Closed darrenburns closed 2 months ago
I'm not sure the deadlock detection is hiding an error. Without the timeout, it would have frozen.
If a broken compose prevents a mount or prune, we might have to handle that case explicitly.
It was definitely hiding an error (to be clear, I mean an error in my app, not Textual, inside a widget's compose
method. By "hiding", I mean there was no stack trace printed by Textual anywhere indicating why my app crashed, just the TimeoutError) - I wrapped the code that contained an exception in a try/except and printed out the exception.
When I didn't catch the error myself, it bubbled up to Textual and the app crashed with the deadlock issue after 5 seconds, and there was no sign of the original error.
I will try to MRE this tomorrow.
Have spent some time trying and failing to MRE this, but I'm pretty certain there's an issue.
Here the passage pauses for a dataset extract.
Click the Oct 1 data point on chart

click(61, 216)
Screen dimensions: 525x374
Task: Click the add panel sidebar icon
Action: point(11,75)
My app had a logic bug which caused a plain old exception to be raised, but Textual never presented that exception to the user. The user was only presented with "possible deadlock" when the app crashed.
I just hit this issue again - receiving a "possible deadlock" which is hiding another exception in my app, making debugging difficult.
I think it's unrelated to screens and is a more general issue - trying another MRE now.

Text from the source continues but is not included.